▶ **WHAT IS EXPECTED**
Give back all the entries below. Omit none of them.

▶ **RECORD SET**
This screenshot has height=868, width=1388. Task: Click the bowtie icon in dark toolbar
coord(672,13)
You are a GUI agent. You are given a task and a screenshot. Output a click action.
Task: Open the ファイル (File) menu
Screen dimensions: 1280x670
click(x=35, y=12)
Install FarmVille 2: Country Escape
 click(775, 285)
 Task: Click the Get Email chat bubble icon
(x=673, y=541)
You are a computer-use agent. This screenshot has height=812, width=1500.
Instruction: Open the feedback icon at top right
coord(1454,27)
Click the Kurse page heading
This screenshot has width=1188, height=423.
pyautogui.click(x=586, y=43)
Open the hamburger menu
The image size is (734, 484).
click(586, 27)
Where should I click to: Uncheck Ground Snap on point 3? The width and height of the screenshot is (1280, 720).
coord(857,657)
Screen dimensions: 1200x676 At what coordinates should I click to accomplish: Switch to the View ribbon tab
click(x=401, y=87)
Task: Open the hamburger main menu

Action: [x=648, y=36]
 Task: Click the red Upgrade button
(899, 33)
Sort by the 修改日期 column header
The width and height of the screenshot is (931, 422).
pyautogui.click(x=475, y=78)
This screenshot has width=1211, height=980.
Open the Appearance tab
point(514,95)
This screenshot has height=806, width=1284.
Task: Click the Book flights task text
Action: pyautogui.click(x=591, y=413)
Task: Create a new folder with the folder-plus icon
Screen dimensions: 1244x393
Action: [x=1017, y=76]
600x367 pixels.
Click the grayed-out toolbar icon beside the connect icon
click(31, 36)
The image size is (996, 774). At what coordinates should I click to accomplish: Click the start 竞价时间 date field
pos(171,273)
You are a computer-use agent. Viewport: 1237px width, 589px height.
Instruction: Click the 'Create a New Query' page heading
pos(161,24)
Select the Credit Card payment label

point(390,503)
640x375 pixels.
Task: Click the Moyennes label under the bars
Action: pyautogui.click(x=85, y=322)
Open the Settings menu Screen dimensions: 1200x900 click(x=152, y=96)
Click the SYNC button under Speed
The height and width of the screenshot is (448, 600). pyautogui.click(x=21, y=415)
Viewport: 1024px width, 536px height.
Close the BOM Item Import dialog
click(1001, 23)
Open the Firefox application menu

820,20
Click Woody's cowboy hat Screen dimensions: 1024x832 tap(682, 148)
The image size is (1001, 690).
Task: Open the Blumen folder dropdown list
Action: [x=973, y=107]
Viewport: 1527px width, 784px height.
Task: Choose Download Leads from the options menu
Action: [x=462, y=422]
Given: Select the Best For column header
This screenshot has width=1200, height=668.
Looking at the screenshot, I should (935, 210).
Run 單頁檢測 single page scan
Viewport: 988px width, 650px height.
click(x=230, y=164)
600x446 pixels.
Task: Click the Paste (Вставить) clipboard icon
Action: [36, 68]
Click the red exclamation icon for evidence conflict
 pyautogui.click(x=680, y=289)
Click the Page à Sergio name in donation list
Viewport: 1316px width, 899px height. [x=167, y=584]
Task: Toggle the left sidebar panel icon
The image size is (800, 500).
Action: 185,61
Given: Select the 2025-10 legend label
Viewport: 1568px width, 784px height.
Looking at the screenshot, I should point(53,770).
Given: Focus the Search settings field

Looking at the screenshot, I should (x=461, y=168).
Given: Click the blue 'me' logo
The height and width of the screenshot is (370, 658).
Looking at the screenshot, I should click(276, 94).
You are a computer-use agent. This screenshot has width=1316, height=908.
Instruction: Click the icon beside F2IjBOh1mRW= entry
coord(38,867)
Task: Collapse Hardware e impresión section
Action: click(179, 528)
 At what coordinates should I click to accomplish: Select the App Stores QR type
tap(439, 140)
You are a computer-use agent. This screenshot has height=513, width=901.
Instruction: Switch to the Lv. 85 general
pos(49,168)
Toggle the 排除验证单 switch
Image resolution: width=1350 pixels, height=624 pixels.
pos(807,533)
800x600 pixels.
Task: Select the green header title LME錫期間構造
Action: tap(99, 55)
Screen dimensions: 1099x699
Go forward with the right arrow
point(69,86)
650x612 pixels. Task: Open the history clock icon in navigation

▶ **ANSWER TO THIS PROBLEM**
This screenshot has height=868, width=1388. Task: Click the bowtie icon in dark toolbar
coord(672,13)
You are a GUI agent. You are given a task and a screenshot. Output a click action.
Task: Open the ファイル (File) menu
Screen dimensions: 1280x670
click(x=35, y=12)
Install FarmVille 2: Country Escape
 click(775, 285)
 Task: Click the Get Email chat bubble icon
(x=673, y=541)
You are a computer-use agent. This screenshot has height=812, width=1500.
Instruction: Open the feedback icon at top right
coord(1454,27)
Click the Kurse page heading
This screenshot has width=1188, height=423.
pyautogui.click(x=586, y=43)
Open the hamburger menu
The image size is (734, 484).
click(586, 27)
Where should I click to: Uncheck Ground Snap on point 3? The width and height of the screenshot is (1280, 720).
coord(857,657)
Screen dimensions: 1200x676 At what coordinates should I click to accomplish: Switch to the View ribbon tab
click(x=401, y=87)
Task: Open the hamburger main menu

Action: [x=648, y=36]
 Task: Click the red Upgrade button
(899, 33)
Sort by the 修改日期 column header
The width and height of the screenshot is (931, 422).
pyautogui.click(x=475, y=78)
This screenshot has width=1211, height=980.
Open the Appearance tab
point(514,95)
This screenshot has height=806, width=1284.
Task: Click the Book flights task text
Action: pyautogui.click(x=591, y=413)
Task: Create a new folder with the folder-plus icon
Screen dimensions: 1244x393
Action: [x=1017, y=76]
600x367 pixels.
Click the grayed-out toolbar icon beside the connect icon
click(31, 36)
The image size is (996, 774). At what coordinates should I click to accomplish: Click the start 竞价时间 date field
pos(171,273)
You are a computer-use agent. Viewport: 1237px width, 589px height.
Instruction: Click the 'Create a New Query' page heading
pos(161,24)
Select the Credit Card payment label

point(390,503)
640x375 pixels.
Task: Click the Moyennes label under the bars
Action: pyautogui.click(x=85, y=322)
Open the Settings menu Screen dimensions: 1200x900 click(x=152, y=96)
Click the SYNC button under Speed
The height and width of the screenshot is (448, 600). pyautogui.click(x=21, y=415)
Viewport: 1024px width, 536px height.
Close the BOM Item Import dialog
click(1001, 23)
Open the Firefox application menu

820,20
Click Woody's cowboy hat Screen dimensions: 1024x832 tap(682, 148)
The image size is (1001, 690).
Task: Open the Blumen folder dropdown list
Action: [x=973, y=107]
Viewport: 1527px width, 784px height.
Task: Choose Download Leads from the options menu
Action: [x=462, y=422]
Given: Select the Best For column header
This screenshot has width=1200, height=668.
Looking at the screenshot, I should (935, 210).
Run 單頁檢測 single page scan
Viewport: 988px width, 650px height.
click(x=230, y=164)
600x446 pixels.
Task: Click the Paste (Вставить) clipboard icon
Action: [36, 68]
Click the red exclamation icon for evidence conflict
 pyautogui.click(x=680, y=289)
Click the Page à Sergio name in donation list
Viewport: 1316px width, 899px height. [x=167, y=584]
Task: Toggle the left sidebar panel icon
The image size is (800, 500).
Action: 185,61
Given: Select the 2025-10 legend label
Viewport: 1568px width, 784px height.
Looking at the screenshot, I should point(53,770).
Given: Focus the Search settings field

Looking at the screenshot, I should (x=461, y=168).
Given: Click the blue 'me' logo
The height and width of the screenshot is (370, 658).
Looking at the screenshot, I should click(276, 94).
You are a computer-use agent. This screenshot has width=1316, height=908.
Instruction: Click the icon beside F2IjBOh1mRW= entry
coord(38,867)
Task: Collapse Hardware e impresión section
Action: click(179, 528)
 At what coordinates should I click to accomplish: Select the App Stores QR type
tap(439, 140)
You are a computer-use agent. This screenshot has height=513, width=901.
Instruction: Switch to the Lv. 85 general
pos(49,168)
Toggle the 排除验证单 switch
Image resolution: width=1350 pixels, height=624 pixels.
pos(807,533)
800x600 pixels.
Task: Select the green header title LME錫期間構造
Action: tap(99, 55)
Screen dimensions: 1099x699
Go forward with the right arrow
point(69,86)
650x612 pixels. Task: Open the history clock icon in navigation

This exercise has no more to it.